California Sales Tax

So this posting will probably only be of interest to Photographers in California who make a living from their photography.

I am not a sales tax professional and you should read the State Board of Equalization’s Sales Tax Regulations and Contact the State Board of Equalization to determine how you should apply sales tax to your transactions.
I am simply sharing my findings and discoveries so that you may investigate as to whether they apply to you!
Do not rely on this information for your business without first verifying all information with the State Board of Equalization!

(You know… it’s really stupid that we have to do things like the above, because of those select few that never want to take personal responsibility for themselves or their actions!) I am now stepping down from my soapbox and returning to our previously scheduled discussion.

So I just recently found out information that I wanted to share so that if you were also “slightly out of the loop” you could benefit as well!

Whether or not you are aware of this.. You are required to charge sales tax on any photographic job you charge for.
The regulations are somewhat convoluted but to put it in basic terms you are required to charge sales tax on the bottom line of your invoice, all charges, including your fee and all expenses related to the job that you charge for.

Exceptions have historically been if the job is billed and delivered out of state, or if it is for resale and the client delivers a valid signed resale card to you.

Well there is a new exception in town! And it is called Electronic Transfer of Artwork. What this means is that if you deliver your images to a client via FTP / Over the Internet, you may not have to charge sales tax. Again you need to do your due diligence and investigate and verify this on your own, but here is how it went down for me.

As long as I do not deliver ANYTHING tangible, I do not have to charge sales tax. Now that means ANYTHING at ANYTIME! If I deliver all the images from a shoot over the web and then a month later the client wants a print, I have to charge sales tax on the ENTIRE JOB. If I deliver everything over the web and the client wants a physical proof sheet, (not a .pdf) then I have to charge sales tax on the ENTIRE JOB. But if they take delivery of EVERYTHING over the web including .pdf proof sheets, etc. then I do not have to charge sales tax.

Now in the scheme of things it is not like it is any money out of my pocket as the client pays for it all anyway, but by offering this option to clients I can offer them the job for 8.25% less.
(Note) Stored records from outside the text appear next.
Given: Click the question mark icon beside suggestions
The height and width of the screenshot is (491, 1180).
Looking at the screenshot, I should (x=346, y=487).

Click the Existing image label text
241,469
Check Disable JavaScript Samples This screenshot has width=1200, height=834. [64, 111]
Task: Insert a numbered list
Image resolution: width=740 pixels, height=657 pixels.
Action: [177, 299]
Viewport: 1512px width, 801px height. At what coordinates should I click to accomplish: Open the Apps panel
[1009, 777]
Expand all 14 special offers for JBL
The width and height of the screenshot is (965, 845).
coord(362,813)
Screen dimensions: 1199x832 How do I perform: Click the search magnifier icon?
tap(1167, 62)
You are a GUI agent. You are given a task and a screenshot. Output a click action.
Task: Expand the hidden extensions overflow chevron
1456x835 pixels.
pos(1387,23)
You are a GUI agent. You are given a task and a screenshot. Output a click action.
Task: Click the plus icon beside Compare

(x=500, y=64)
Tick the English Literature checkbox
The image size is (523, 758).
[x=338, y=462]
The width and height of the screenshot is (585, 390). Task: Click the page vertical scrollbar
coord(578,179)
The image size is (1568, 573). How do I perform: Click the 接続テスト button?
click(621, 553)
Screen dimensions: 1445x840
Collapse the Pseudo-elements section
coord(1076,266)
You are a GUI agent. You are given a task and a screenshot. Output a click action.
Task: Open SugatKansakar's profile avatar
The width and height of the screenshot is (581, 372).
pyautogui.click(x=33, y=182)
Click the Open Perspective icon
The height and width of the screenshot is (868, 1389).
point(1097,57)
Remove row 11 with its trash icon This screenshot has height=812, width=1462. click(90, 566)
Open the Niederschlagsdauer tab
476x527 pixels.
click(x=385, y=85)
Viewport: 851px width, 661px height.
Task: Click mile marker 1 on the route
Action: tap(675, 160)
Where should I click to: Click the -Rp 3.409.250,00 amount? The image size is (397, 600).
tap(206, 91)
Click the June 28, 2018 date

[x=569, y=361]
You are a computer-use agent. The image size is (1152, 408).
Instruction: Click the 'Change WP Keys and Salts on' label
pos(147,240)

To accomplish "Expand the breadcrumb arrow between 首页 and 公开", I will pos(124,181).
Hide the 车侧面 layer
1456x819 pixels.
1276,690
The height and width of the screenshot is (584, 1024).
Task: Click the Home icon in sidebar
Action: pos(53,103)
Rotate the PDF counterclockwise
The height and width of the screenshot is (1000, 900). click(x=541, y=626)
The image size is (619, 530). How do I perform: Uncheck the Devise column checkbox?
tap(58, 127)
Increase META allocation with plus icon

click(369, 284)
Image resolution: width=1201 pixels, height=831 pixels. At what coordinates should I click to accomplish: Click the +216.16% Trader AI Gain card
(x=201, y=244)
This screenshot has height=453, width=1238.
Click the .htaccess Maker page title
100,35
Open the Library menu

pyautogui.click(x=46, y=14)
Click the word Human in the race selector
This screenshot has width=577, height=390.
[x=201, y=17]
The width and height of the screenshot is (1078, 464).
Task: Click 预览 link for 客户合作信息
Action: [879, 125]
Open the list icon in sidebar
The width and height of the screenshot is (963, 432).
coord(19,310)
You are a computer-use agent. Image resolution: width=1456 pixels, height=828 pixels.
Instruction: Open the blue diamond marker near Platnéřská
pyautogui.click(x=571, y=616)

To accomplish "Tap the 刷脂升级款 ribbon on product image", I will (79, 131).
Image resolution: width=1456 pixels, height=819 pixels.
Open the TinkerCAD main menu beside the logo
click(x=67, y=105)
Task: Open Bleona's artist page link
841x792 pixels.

And on big jobs this can really add up! It also makes me look good for trying to find my clients ways to save money! And I am all about trying to help my clients in any way I can, that way they hopefully keep coming back. We are after all a service industry.

Now I did a lot of letter writing and phone calling to the SBE to verify all of this and they like to cover their own ass and say that the “guidelines” they give offer you no protection in an audit (weasels! – I mean come on! They can’t even commit to their own regulations but force us to be accountable for them!!). But I was just audited and on multiple instances this indeed held up. I am in fact getting a REFUND of sales tax for a job that was deemed to be not a sale of tangible property. (The $ actually belongs to the client who then used it for more photography – with me!)

The regulation that addresses this is Regulation 1540 – check it out.

I also just filed my quarterly tax return this week….. WITH ZERO DUE!